Burchiel helped create Summa Medical, the first pharmaceutical technology company in New Mexico and a precursor to the burgeoning tech-transfer field in higher education. Along with William Hladik and others, he helped to develop the radiopharmacy curriculum.

“What are we really known for? For many years we trained most of the people in the United States who work in the field,” Burchiel says. “We basically created a field.”

With a changing financial landscape in the nuclear pharmacy business, the college’s pharmacy closed in 1992. It reopened under Dean Lynda Welage, PharmD, two years ago, bringing the College of Pharmacy squarely back in the business of radiopharmacy.

Today, UNM is one of only a few pharmacy schools that offer radiopharmacy education and training, has an active research arm, and offers students practical experience in the on-campus pharmacy that once again fills orders and prepares doses for customers in Albuquerque.

“We want to be in control of our own hands-on training. We want to do research. And we want to provide the best quality of radiopharmaceuticals to the people of Albuquerque,” says Norenberg.

At its most basic level, nuclear imaging involves using a small amount of radioactive material to identify disease or abnormalities in the body. The radiotracer is injected, inhaled or swallowed, and it accumulates in the area being investigated, where it gives off electromagnetic energy. That energy is detected by a specialized camera, and an imaging machine gives physicians detailed pictures, often in three dimensions, of the organs, tissue or bones.

The radioactive isotope is the basis of the radiopharmacist’s work.

Because isotopes commonly used in tracers have a half-life of a few hours and because most tests are conducted during daytime clinic hours, much of the work occurs early in the morning.

“The pharmacist is the one who gets up at 4 o’clock in the morning and comes in and prepares the radiotracers. They really have to be prepared fresh,” Burchiel explains. “There may be dozens of different preparations. You want a bone scan? A heart scan? A thyroid scan? Are you doing imaging or therapy? We prepare the doses under the sterile and pyrogen-free conditions. And run quality control reactions.”

While students in training under licensed radiopharmacists fill orders, the radiopharmacy program today also concentrates much of its efforts in the lab.

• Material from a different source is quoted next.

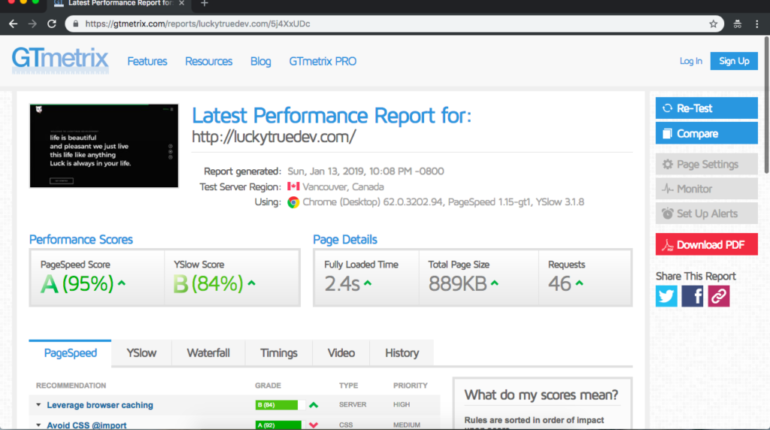Screen dimensions: 770x430
Task: Bookmark this page with the star icon
Action: [713, 23]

Norenberg directs the Keck-UNM Small-Animal Imaging Resource, which is a shared resource supported by the UNM Comprehensive Cancer Center, the Clinical and Translational Science Center and the College of Pharmacy. Funded by a grant from the W.M. Keck Foundation, the research lab facilitates PET, SPECT and CT imaging of small animals.

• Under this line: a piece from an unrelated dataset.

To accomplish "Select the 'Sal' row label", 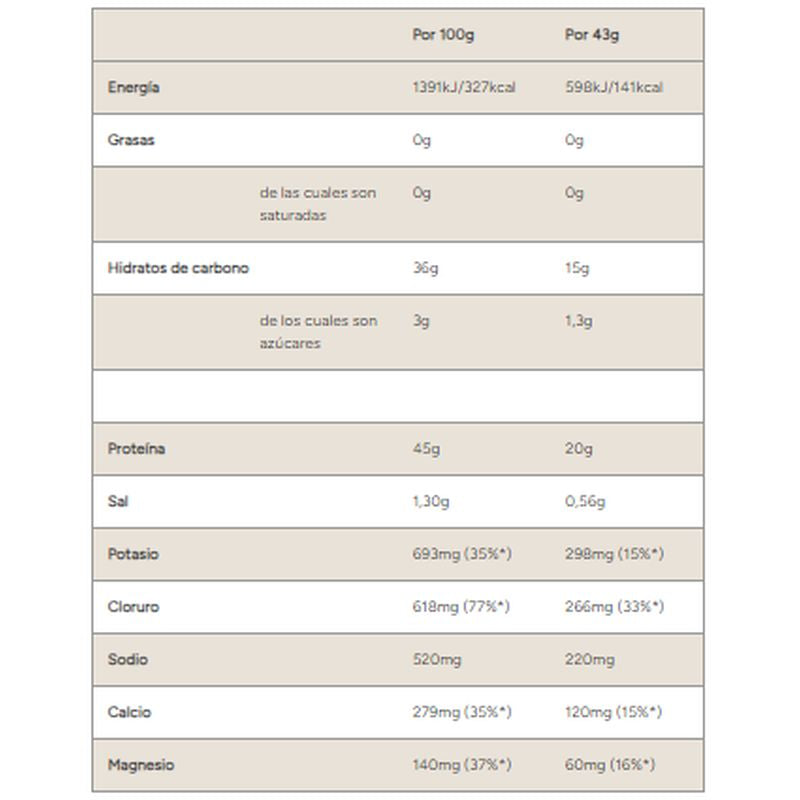I will pyautogui.click(x=118, y=501).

Its machines are scaled-down versions of the scanners humans might lie inside to be checked for clogged coronary arteries, for example. They can run the same clinical tests in small animals as the larger machines do in humans.

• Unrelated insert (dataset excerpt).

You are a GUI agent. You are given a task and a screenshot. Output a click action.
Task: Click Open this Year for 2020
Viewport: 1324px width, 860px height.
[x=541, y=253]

Just as in human tests, these scans aid researchers trying to identify unique signals of diseases and in identifying a ligand ­­– a molecule that affects a targeted receptor’s behavior. When they make that ligand radioactive and inject it, it goes to the target and the PET or SPECT scan can then produce a detailed image.

“If we suspect a cancer,” Norenberg says, “we can inject a ligand that might be selectively taken up and retained by those cells and that will light up.”

Unlike other scanning technology, nuclear imaging gives a more finely detailed picture of tissue, providing much more information. Radiopharmacy research aims to find solutions for diagnosing and treating disease.

For example, Norenberg’s lab has developed a radiotracer that finds a specific protein in metastatic colorectal cancer – the GCC protein – that can be used to determine a tumor’s size and extent before a patient receives drug that targets that protein.

And he has several patents on radiotracer technology that locates inflammation, which he hopes might be used for better diagnosis of appendicitis, for example. 

Radiopharmacy techniques can also help the pharmaceutical industry make better-informed decisions on drug development.

“We can help them get to the go / no go decision earlier,” says Norenberg. “And we can do that for them at a fraction of the cost. If a drug isn’t reaching its target, we can show that. We’re helping them kill projects that won’t be successful much earlier.”